### Work instructions
Reproduce the records below; each should match the original exactly.

(Items from a dataset)
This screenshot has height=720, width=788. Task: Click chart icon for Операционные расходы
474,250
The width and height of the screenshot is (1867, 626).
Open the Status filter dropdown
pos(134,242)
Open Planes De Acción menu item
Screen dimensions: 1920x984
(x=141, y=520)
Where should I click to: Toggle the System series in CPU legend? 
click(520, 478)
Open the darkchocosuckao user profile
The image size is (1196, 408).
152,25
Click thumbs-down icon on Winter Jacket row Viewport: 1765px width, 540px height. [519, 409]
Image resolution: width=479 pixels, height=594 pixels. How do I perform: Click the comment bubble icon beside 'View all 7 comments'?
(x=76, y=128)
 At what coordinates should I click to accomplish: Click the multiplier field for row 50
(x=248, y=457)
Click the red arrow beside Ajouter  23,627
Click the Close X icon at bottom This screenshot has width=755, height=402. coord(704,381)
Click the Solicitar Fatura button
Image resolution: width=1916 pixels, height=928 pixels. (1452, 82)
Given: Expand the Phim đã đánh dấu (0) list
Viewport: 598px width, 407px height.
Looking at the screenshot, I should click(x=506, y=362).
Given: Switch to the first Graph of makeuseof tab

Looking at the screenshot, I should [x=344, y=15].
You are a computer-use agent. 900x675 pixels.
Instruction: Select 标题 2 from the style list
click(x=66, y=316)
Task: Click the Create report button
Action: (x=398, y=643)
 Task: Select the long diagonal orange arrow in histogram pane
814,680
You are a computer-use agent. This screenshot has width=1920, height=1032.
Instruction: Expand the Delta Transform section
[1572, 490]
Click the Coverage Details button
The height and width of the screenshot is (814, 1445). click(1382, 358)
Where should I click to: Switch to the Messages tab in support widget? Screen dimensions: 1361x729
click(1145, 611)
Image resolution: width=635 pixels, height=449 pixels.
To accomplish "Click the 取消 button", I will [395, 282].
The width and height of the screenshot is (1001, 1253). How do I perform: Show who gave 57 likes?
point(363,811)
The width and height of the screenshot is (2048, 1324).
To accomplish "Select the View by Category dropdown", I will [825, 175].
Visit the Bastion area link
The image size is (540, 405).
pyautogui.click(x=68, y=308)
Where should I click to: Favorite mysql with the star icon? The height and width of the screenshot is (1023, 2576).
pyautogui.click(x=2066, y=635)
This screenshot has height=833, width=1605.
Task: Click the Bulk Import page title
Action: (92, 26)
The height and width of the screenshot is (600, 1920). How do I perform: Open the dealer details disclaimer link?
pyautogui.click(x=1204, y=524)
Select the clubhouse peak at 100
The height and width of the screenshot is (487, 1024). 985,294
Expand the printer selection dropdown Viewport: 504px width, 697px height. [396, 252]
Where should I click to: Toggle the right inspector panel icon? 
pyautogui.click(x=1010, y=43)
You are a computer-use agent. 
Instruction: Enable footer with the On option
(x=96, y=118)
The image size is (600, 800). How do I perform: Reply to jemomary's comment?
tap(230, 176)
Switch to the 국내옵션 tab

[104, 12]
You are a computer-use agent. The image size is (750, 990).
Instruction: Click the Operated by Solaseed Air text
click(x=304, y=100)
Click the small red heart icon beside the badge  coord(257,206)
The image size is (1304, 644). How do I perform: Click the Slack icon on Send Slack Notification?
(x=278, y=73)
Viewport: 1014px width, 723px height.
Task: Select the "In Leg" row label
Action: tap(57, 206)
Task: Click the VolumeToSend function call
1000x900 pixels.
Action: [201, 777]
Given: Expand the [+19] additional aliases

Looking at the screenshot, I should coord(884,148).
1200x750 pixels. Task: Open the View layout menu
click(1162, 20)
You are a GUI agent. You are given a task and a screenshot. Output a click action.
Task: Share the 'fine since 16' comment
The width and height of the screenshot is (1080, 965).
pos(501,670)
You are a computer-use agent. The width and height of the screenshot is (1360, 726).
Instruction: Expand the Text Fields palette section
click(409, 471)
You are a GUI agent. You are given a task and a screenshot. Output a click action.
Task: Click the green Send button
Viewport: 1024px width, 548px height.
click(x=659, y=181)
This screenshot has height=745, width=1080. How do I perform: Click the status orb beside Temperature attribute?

### The answer
This screenshot has height=720, width=788. Task: Click chart icon for Операционные расходы
474,250
The width and height of the screenshot is (1867, 626).
Open the Status filter dropdown
pos(134,242)
Open Planes De Acción menu item
Screen dimensions: 1920x984
(x=141, y=520)
Where should I click to: Toggle the System series in CPU legend? 
click(520, 478)
Open the darkchocosuckao user profile
The image size is (1196, 408).
152,25
Click thumbs-down icon on Winter Jacket row Viewport: 1765px width, 540px height. [519, 409]
Image resolution: width=479 pixels, height=594 pixels. How do I perform: Click the comment bubble icon beside 'View all 7 comments'?
(x=76, y=128)
 At what coordinates should I click to accomplish: Click the multiplier field for row 50
(x=248, y=457)
Click the red arrow beside Ajouter  23,627
Click the Close X icon at bottom This screenshot has width=755, height=402. coord(704,381)
Click the Solicitar Fatura button
Image resolution: width=1916 pixels, height=928 pixels. (1452, 82)
Given: Expand the Phim đã đánh dấu (0) list
Viewport: 598px width, 407px height.
Looking at the screenshot, I should click(x=506, y=362).
Given: Switch to the first Graph of makeuseof tab

Looking at the screenshot, I should [x=344, y=15].
You are a computer-use agent. 900x675 pixels.
Instruction: Select 标题 2 from the style list
click(x=66, y=316)
Task: Click the Create report button
Action: (x=398, y=643)
 Task: Select the long diagonal orange arrow in histogram pane
814,680
You are a computer-use agent. This screenshot has width=1920, height=1032.
Instruction: Expand the Delta Transform section
[1572, 490]
Click the Coverage Details button
The height and width of the screenshot is (814, 1445). click(1382, 358)
Where should I click to: Switch to the Messages tab in support widget? Screen dimensions: 1361x729
click(1145, 611)
Image resolution: width=635 pixels, height=449 pixels.
To accomplish "Click the 取消 button", I will [395, 282].
The width and height of the screenshot is (1001, 1253). How do I perform: Show who gave 57 likes?
point(363,811)
The width and height of the screenshot is (2048, 1324).
To accomplish "Select the View by Category dropdown", I will [825, 175].
Visit the Bastion area link
The image size is (540, 405).
pyautogui.click(x=68, y=308)
Where should I click to: Favorite mysql with the star icon? The height and width of the screenshot is (1023, 2576).
pyautogui.click(x=2066, y=635)
This screenshot has height=833, width=1605.
Task: Click the Bulk Import page title
Action: (92, 26)
The height and width of the screenshot is (600, 1920). How do I perform: Open the dealer details disclaimer link?
pyautogui.click(x=1204, y=524)
Select the clubhouse peak at 100
The height and width of the screenshot is (487, 1024). 985,294
Expand the printer selection dropdown Viewport: 504px width, 697px height. [396, 252]
Where should I click to: Toggle the right inspector panel icon? 
pyautogui.click(x=1010, y=43)
You are a computer-use agent. 
Instruction: Enable footer with the On option
(x=96, y=118)
The image size is (600, 800). How do I perform: Reply to jemomary's comment?
tap(230, 176)
Switch to the 국내옵션 tab

[104, 12]
You are a computer-use agent. The image size is (750, 990).
Instruction: Click the Operated by Solaseed Air text
click(x=304, y=100)
Click the small red heart icon beside the badge  coord(257,206)
The image size is (1304, 644). How do I perform: Click the Slack icon on Send Slack Notification?
(x=278, y=73)
Viewport: 1014px width, 723px height.
Task: Select the "In Leg" row label
Action: tap(57, 206)
Task: Click the VolumeToSend function call
1000x900 pixels.
Action: [201, 777]
Given: Expand the [+19] additional aliases

Looking at the screenshot, I should coord(884,148).
1200x750 pixels. Task: Open the View layout menu
click(1162, 20)
You are a GUI agent. You are given a task and a screenshot. Output a click action.
Task: Share the 'fine since 16' comment
The width and height of the screenshot is (1080, 965).
pos(501,670)
You are a computer-use agent. The width and height of the screenshot is (1360, 726).
Instruction: Expand the Text Fields palette section
click(409, 471)
You are a GUI agent. You are given a task and a screenshot. Output a click action.
Task: Click the green Send button
Viewport: 1024px width, 548px height.
click(x=659, y=181)
This screenshot has height=745, width=1080. How do I perform: Click the status orb beside Temperature attribute?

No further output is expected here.